| What the task asks |
Retype the entries below without any change.

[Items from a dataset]

Segment Open

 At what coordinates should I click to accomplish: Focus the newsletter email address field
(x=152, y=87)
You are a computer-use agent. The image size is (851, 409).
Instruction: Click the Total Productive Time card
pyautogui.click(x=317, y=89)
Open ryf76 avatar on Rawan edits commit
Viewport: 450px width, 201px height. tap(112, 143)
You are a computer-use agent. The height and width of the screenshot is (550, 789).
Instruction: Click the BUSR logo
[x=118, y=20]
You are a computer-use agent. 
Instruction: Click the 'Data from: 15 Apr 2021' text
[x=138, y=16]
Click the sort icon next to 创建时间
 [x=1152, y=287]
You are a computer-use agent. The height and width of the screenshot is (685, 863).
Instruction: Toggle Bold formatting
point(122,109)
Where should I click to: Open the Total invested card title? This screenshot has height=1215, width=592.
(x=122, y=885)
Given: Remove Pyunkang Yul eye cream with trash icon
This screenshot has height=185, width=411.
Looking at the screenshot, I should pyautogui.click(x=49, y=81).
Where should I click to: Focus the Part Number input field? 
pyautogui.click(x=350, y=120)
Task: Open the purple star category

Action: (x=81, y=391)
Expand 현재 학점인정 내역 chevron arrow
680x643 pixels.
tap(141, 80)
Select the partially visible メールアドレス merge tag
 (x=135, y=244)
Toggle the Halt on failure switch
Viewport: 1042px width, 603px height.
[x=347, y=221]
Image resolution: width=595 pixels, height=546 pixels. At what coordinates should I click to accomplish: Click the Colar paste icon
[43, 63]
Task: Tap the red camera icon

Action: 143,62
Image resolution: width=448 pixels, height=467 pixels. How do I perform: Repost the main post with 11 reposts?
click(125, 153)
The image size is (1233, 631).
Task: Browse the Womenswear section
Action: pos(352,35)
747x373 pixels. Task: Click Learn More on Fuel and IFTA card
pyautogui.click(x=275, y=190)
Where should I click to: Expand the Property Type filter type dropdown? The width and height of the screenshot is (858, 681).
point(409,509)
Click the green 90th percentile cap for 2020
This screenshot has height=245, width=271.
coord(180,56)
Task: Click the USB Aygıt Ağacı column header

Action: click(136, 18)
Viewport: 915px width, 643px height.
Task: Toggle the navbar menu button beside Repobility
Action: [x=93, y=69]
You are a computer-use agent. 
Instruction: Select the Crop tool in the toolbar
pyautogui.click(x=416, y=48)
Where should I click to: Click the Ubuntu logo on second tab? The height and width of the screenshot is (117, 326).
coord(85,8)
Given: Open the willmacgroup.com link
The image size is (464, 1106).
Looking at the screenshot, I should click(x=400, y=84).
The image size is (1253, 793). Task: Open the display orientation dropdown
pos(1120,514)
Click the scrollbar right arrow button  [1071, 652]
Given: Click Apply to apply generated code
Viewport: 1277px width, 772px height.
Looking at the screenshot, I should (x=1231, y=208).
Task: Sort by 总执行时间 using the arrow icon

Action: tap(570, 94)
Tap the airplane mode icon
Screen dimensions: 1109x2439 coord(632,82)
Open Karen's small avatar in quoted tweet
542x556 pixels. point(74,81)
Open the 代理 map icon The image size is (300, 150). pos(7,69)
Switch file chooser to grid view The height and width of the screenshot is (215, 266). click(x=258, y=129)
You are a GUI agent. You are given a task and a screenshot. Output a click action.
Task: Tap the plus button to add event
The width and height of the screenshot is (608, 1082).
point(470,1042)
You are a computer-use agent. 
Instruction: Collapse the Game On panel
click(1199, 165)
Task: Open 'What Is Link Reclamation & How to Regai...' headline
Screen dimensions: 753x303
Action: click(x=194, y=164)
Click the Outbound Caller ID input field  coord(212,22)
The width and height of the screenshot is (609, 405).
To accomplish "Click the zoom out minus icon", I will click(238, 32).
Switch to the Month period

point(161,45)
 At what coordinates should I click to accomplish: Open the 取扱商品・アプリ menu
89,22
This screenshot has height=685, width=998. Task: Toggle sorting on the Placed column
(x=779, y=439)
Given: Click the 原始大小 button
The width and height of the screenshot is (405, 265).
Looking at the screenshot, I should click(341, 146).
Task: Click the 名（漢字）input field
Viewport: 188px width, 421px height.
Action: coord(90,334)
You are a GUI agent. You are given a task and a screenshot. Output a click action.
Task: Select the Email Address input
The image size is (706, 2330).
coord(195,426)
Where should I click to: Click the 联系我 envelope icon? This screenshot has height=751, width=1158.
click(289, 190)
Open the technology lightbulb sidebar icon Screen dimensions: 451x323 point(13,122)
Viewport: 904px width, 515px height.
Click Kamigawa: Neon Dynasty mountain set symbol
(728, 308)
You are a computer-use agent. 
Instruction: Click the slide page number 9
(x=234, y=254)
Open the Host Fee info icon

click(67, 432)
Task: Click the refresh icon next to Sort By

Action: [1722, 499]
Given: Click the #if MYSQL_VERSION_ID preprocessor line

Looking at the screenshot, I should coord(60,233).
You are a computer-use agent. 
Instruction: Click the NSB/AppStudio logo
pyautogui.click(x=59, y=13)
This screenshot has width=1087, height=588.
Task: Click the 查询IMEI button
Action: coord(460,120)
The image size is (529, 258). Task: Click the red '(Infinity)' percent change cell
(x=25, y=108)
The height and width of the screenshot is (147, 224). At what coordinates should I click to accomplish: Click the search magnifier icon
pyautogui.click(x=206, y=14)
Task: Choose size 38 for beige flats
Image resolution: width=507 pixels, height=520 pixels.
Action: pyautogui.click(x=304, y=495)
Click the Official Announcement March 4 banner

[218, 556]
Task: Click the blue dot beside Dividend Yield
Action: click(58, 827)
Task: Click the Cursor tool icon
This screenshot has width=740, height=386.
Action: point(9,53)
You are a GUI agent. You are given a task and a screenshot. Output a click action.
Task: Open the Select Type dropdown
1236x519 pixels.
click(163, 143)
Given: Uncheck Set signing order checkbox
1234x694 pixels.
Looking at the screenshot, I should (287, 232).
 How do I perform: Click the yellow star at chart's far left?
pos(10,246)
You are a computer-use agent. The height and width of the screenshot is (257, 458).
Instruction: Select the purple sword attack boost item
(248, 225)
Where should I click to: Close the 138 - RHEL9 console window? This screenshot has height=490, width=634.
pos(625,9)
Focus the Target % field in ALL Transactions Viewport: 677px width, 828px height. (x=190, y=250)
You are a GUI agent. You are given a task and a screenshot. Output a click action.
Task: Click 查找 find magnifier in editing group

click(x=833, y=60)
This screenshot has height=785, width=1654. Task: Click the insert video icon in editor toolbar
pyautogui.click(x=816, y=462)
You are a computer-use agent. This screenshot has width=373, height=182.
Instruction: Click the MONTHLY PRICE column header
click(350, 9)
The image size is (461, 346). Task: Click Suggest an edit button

Segment Closed

| Task solution |
 At what coordinates should I click to accomplish: Focus the newsletter email address field
(x=152, y=87)
You are a computer-use agent. The image size is (851, 409).
Instruction: Click the Total Productive Time card
pyautogui.click(x=317, y=89)
Open ryf76 avatar on Rawan edits commit
Viewport: 450px width, 201px height. tap(112, 143)
You are a computer-use agent. The height and width of the screenshot is (550, 789).
Instruction: Click the BUSR logo
[x=118, y=20]
You are a computer-use agent. 
Instruction: Click the 'Data from: 15 Apr 2021' text
[x=138, y=16]
Click the sort icon next to 创建时间
 [x=1152, y=287]
You are a computer-use agent. The height and width of the screenshot is (685, 863).
Instruction: Toggle Bold formatting
point(122,109)
Where should I click to: Open the Total invested card title? This screenshot has height=1215, width=592.
(x=122, y=885)
Given: Remove Pyunkang Yul eye cream with trash icon
This screenshot has height=185, width=411.
Looking at the screenshot, I should pyautogui.click(x=49, y=81).
Where should I click to: Focus the Part Number input field? 
pyautogui.click(x=350, y=120)
Task: Open the purple star category

Action: (x=81, y=391)
Expand 현재 학점인정 내역 chevron arrow
680x643 pixels.
tap(141, 80)
Select the partially visible メールアドレス merge tag
 (x=135, y=244)
Toggle the Halt on failure switch
Viewport: 1042px width, 603px height.
[x=347, y=221]
Image resolution: width=595 pixels, height=546 pixels. At what coordinates should I click to accomplish: Click the Colar paste icon
[43, 63]
Task: Tap the red camera icon

Action: 143,62
Image resolution: width=448 pixels, height=467 pixels. How do I perform: Repost the main post with 11 reposts?
click(125, 153)
The image size is (1233, 631).
Task: Browse the Womenswear section
Action: pos(352,35)
747x373 pixels. Task: Click Learn More on Fuel and IFTA card
pyautogui.click(x=275, y=190)
Where should I click to: Expand the Property Type filter type dropdown? The width and height of the screenshot is (858, 681).
point(409,509)
Click the green 90th percentile cap for 2020
This screenshot has height=245, width=271.
coord(180,56)
Task: Click the USB Aygıt Ağacı column header

Action: click(136, 18)
Viewport: 915px width, 643px height.
Task: Toggle the navbar menu button beside Repobility
Action: [x=93, y=69]
You are a computer-use agent. 
Instruction: Select the Crop tool in the toolbar
pyautogui.click(x=416, y=48)
Where should I click to: Click the Ubuntu logo on second tab? The height and width of the screenshot is (117, 326).
coord(85,8)
Given: Open the willmacgroup.com link
The image size is (464, 1106).
Looking at the screenshot, I should click(x=400, y=84).
The image size is (1253, 793). Task: Open the display orientation dropdown
pos(1120,514)
Click the scrollbar right arrow button  [1071, 652]
Given: Click Apply to apply generated code
Viewport: 1277px width, 772px height.
Looking at the screenshot, I should (x=1231, y=208).
Task: Sort by 总执行时间 using the arrow icon

Action: tap(570, 94)
Tap the airplane mode icon
Screen dimensions: 1109x2439 coord(632,82)
Open Karen's small avatar in quoted tweet
542x556 pixels. point(74,81)
Open the 代理 map icon The image size is (300, 150). pos(7,69)
Switch file chooser to grid view The height and width of the screenshot is (215, 266). click(x=258, y=129)
You are a GUI agent. You are given a task and a screenshot. Output a click action.
Task: Tap the plus button to add event
The width and height of the screenshot is (608, 1082).
point(470,1042)
You are a computer-use agent. 
Instruction: Collapse the Game On panel
click(1199, 165)
Task: Open 'What Is Link Reclamation & How to Regai...' headline
Screen dimensions: 753x303
Action: click(x=194, y=164)
Click the Outbound Caller ID input field  coord(212,22)
The width and height of the screenshot is (609, 405).
To accomplish "Click the zoom out minus icon", I will click(238, 32).
Switch to the Month period

point(161,45)
 At what coordinates should I click to accomplish: Open the 取扱商品・アプリ menu
89,22
This screenshot has height=685, width=998. Task: Toggle sorting on the Placed column
(x=779, y=439)
Given: Click the 原始大小 button
The width and height of the screenshot is (405, 265).
Looking at the screenshot, I should click(341, 146).
Task: Click the 名（漢字）input field
Viewport: 188px width, 421px height.
Action: coord(90,334)
You are a GUI agent. You are given a task and a screenshot. Output a click action.
Task: Select the Email Address input
The image size is (706, 2330).
coord(195,426)
Where should I click to: Click the 联系我 envelope icon? This screenshot has height=751, width=1158.
click(289, 190)
Open the technology lightbulb sidebar icon Screen dimensions: 451x323 point(13,122)
Viewport: 904px width, 515px height.
Click Kamigawa: Neon Dynasty mountain set symbol
(728, 308)
You are a computer-use agent. 
Instruction: Click the slide page number 9
(x=234, y=254)
Open the Host Fee info icon

click(67, 432)
Task: Click the refresh icon next to Sort By

Action: [1722, 499]
Given: Click the #if MYSQL_VERSION_ID preprocessor line

Looking at the screenshot, I should coord(60,233).
You are a computer-use agent. 
Instruction: Click the NSB/AppStudio logo
pyautogui.click(x=59, y=13)
This screenshot has width=1087, height=588.
Task: Click the 查询IMEI button
Action: coord(460,120)
The image size is (529, 258). Task: Click the red '(Infinity)' percent change cell
(x=25, y=108)
The height and width of the screenshot is (147, 224). At what coordinates should I click to accomplish: Click the search magnifier icon
pyautogui.click(x=206, y=14)
Task: Choose size 38 for beige flats
Image resolution: width=507 pixels, height=520 pixels.
Action: pyautogui.click(x=304, y=495)
Click the Official Announcement March 4 banner

[218, 556]
Task: Click the blue dot beside Dividend Yield
Action: click(58, 827)
Task: Click the Cursor tool icon
This screenshot has width=740, height=386.
Action: point(9,53)
You are a GUI agent. You are given a task and a screenshot. Output a click action.
Task: Open the Select Type dropdown
1236x519 pixels.
click(163, 143)
Given: Uncheck Set signing order checkbox
1234x694 pixels.
Looking at the screenshot, I should (287, 232).
 How do I perform: Click the yellow star at chart's far left?
pos(10,246)
You are a computer-use agent. The height and width of the screenshot is (257, 458).
Instruction: Select the purple sword attack boost item
(248, 225)
Where should I click to: Close the 138 - RHEL9 console window? This screenshot has height=490, width=634.
pos(625,9)
Focus the Target % field in ALL Transactions Viewport: 677px width, 828px height. (x=190, y=250)
You are a GUI agent. You are given a task and a screenshot. Output a click action.
Task: Click 查找 find magnifier in editing group

click(x=833, y=60)
This screenshot has height=785, width=1654. Task: Click the insert video icon in editor toolbar
pyautogui.click(x=816, y=462)
You are a computer-use agent. This screenshot has width=373, height=182.
Instruction: Click the MONTHLY PRICE column header
click(350, 9)
The image size is (461, 346). Task: Click Suggest an edit button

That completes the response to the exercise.